■ SUMBER:

____________________

BBC Indonesia-Yuyun, siswi berusia 14
tahun diperkosa oleh 14 pemuda hingga tewas. Sebanyak 12 pelaku berhasil
ditangkap dan terancam hukuman hingga 15 tahun penjara. Para tersangka ini
membunuh korban dengan cara menjatuhkan korban ke jurang dalam kondisi kedua
tangan terikat setelah memperkosanya
TEMPO-Kepolisian Resor Kota Besar Surabaya menahan delapan tersangka
pencabul Nona (bukan nama sebenarnya), 13 tahun, siswi sekolah menengah pertama
(SMP). Para tersangka adalah MI berusia 9 tahun kelas III SD, MY (12) kelas VI
SD, BS (12) kelas V SD, JS (14) kelas VIII SMP, AD (14) kelas VIII SMP, LR
(14), HM (14), dan AS (14) kelas IX SMP.
Surabayanews.co.id-Sidoarjo, NA gadis 14 tahun kini tengah hamil 8 bulan. Kasus
ini terjadi Agustus 2015 lalu dan telah dilaporkan oleh keluarganya pada bulan
Desember 2015 silam. Meski telah divisum dan kasusnya dilaporkan ke kepolisian,
namun hingga kini para pelaku pemerkosaan yang berjumlah lima orang dan tiga
diantaranya masih dibawah umur, belum ditahan polisi. Parahnya, justru korban
mendapatkan intimidasi dari warga, korban akan diusir. Melihat kondisi korban,
seorang warga memberikan izin untuk tinggal sementara dikandang bebek sampai
proses hukum selesai.

____________________

Sebutkan jumlah tersangka yang ditahan Kepolisian Resor Kota Besar Surabaya menurut sumber di atas.

Entri tentang lokasi kemunculan item
____________________

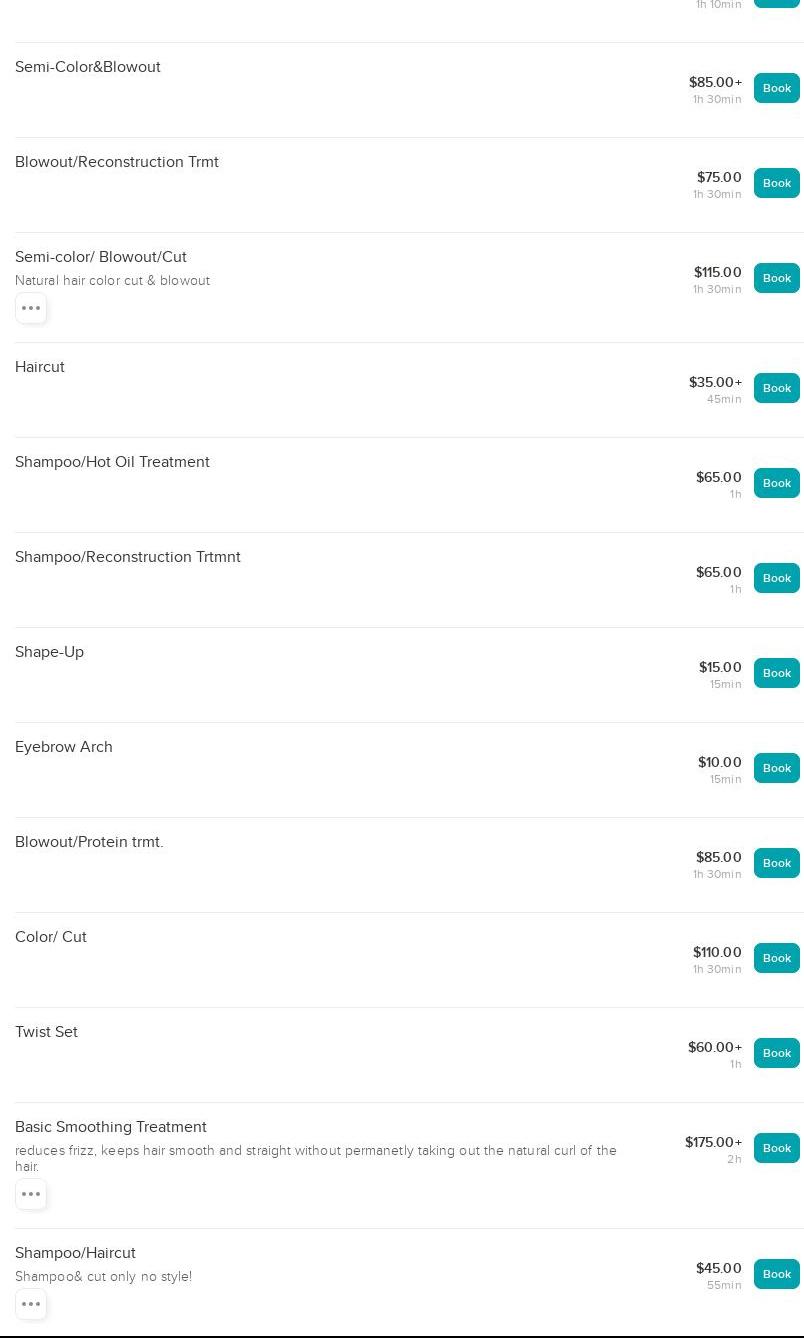Book Shampoo/Hot Oil Treatment
The width and height of the screenshot is (804, 1338).
coord(776,483)
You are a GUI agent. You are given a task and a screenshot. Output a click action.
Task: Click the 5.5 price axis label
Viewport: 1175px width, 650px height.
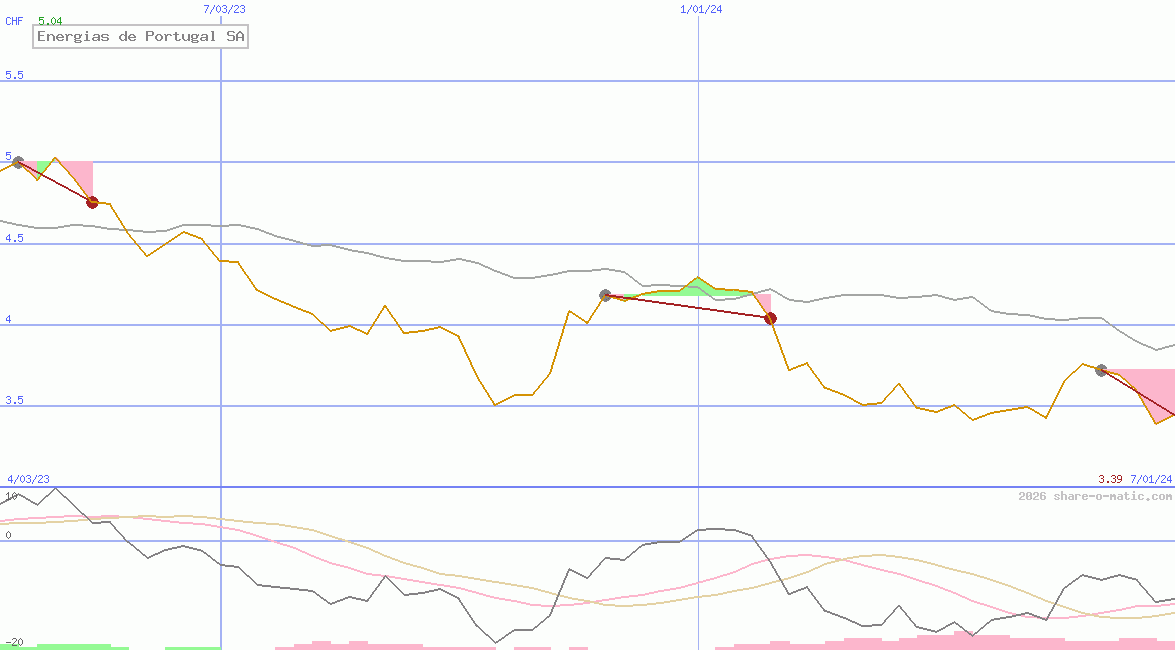point(14,75)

____________________

■ JAWABAN BENAR: Delapan tersangka.